Après les présentations de rigueur, la ballade Nalla est une belle occasion de faire jouer le contraste entre la voix éraillée, poignante et rageuse de Mara Rey et la voix céleste de Richard Bona où pointent une joie de vivre et une douceur communicatives, le tout au service d’une délicieuse mélodie comme il sait si bien les faire. Les sourires sont sur toutes les têtes, sur scène et dans la fosse. C’est aussi l’occasion de chorus fascinants par leur virtuosité réservée et leurs harmonies raffinées. Puis c’est l’entrée en scène de Pedro Cordoba sur Buleria Uno (les titres ne sont pas encore choisis), dans un style qui s’inspire principalement du toreo de salon, initialement pratiqué pour l’apprentissage de la tauromachie. Spectateurs et musiciens sont hypnotisés par les pieds qui martèlent le rythme sur le sol. Tour à tour, les instruments et les voix encouragent ou défient le danseur, les doigts sont suspendus, les accords roulent, les traits de basse fusent, puis la fièvre retombe un peu pour une Rumba Uno émaillée d’un chorus basse et voix dont Richard Bona a le secret, avant de laisser l’auditoire entre les mains expertes d’Antonio Rey qui nous raconte une histoire de gitans qui balaye toute la palette des sentiments : colère, révolte, allégresse, mélancolie, tendresse ; tout passe directement de ses doigts à nos oreilles. Fragile, de Sting fait la transition pour une séance toujours magique du maître du looper, qui réussit à suspendre pour un temps la pluie qui arrose copieusement l’amphithéâtre. « On and on, rain will fall, like tears from the sky, on and on rain will say how fragile we are » (Encore et encore, la pluie va tomber, telle des larmes du ciel, encore et encore la pluie dira combien nous sommes fragiles).

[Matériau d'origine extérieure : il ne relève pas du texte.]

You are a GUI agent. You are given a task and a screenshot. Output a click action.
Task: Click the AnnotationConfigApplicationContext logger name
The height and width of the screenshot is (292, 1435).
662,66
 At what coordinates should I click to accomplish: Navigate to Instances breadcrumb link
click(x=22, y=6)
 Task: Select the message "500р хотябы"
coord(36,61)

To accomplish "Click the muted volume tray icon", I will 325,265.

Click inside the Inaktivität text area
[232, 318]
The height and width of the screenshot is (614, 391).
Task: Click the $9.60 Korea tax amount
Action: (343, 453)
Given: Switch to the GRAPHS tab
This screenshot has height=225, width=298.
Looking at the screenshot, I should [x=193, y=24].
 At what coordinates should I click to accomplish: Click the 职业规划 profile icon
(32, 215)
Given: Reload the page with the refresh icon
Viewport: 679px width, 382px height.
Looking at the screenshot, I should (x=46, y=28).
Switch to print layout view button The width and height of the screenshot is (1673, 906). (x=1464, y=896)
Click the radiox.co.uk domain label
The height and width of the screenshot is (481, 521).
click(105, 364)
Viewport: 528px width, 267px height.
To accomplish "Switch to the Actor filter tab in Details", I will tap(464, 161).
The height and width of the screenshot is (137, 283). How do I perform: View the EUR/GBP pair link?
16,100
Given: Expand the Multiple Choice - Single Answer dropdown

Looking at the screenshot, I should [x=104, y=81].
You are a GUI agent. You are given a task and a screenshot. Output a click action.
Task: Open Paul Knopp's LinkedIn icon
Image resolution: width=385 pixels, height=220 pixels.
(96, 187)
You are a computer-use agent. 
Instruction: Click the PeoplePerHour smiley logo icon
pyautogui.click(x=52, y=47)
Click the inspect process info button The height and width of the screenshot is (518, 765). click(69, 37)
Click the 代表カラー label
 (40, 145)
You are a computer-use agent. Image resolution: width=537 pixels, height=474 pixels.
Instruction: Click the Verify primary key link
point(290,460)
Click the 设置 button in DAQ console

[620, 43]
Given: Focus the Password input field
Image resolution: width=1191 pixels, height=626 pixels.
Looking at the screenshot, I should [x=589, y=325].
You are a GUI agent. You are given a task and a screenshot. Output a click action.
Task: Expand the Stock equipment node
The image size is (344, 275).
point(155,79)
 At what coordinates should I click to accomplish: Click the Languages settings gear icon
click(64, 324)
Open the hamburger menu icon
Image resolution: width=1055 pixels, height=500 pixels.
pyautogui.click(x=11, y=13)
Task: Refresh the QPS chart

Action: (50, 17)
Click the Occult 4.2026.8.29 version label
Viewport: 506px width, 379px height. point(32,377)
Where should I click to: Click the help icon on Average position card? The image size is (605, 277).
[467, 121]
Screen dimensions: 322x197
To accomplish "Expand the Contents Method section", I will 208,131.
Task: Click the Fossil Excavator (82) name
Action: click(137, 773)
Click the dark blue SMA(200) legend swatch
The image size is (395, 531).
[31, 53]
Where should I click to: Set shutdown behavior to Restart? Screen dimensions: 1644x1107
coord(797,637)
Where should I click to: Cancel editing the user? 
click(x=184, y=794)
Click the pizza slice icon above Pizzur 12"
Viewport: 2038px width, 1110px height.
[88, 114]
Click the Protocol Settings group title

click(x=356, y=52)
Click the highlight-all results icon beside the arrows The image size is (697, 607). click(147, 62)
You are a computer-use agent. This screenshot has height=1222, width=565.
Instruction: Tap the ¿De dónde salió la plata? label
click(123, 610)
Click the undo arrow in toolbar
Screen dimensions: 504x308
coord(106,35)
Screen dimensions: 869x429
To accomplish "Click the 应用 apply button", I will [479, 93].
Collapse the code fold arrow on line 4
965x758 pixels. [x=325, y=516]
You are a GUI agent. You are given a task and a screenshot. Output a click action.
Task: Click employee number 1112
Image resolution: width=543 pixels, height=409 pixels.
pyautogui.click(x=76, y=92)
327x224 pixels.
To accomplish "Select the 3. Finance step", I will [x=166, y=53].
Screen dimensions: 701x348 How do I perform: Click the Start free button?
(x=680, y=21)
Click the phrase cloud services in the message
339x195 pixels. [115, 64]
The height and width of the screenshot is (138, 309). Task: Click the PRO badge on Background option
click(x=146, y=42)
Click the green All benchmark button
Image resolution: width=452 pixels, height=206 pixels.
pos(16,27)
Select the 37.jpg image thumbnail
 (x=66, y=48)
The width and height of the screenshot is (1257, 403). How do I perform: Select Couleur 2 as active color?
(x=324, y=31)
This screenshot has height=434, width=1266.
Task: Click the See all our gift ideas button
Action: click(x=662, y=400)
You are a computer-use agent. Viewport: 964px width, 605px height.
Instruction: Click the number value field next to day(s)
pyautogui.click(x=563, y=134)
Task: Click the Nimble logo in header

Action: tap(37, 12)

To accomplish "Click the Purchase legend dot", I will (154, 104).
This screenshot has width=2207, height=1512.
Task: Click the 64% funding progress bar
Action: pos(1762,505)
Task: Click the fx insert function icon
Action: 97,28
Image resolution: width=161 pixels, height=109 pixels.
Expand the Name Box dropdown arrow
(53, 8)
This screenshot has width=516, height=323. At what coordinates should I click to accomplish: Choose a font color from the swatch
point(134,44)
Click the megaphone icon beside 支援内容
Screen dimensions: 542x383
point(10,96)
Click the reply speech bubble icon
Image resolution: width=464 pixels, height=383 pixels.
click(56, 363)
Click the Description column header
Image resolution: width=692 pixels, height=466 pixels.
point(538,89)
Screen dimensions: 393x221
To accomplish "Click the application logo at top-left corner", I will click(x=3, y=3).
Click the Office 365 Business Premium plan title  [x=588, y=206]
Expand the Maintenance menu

Le temps d’une Buleria Dos, et c’est un Bolero, qui ressemble furieusement à Calçadão De Copacabana revisité. Sur ce morceau familier à la majeure partie du public, l’association des voix atteint des sommets ; l’intervention de Mara Rey tout en retenue et en profondeur vous ferait presque monter les larmes aux yeux, et les frissons qui nous parcourent l’échine ne sont pas dus à la pluie. Un concert de Richard Bona ne serait pas un concert de Richard Bona sans O Sen Sen Sen, dernier morceau du set avant un rappel tout en délicatesse pour un duo voix / guitare intense et apaisant. Avec l’incursion de Richard Bona dans le monde du flamenco, les ibères se font moins rudes mais ne renient pas leur âme pour autant. Olé!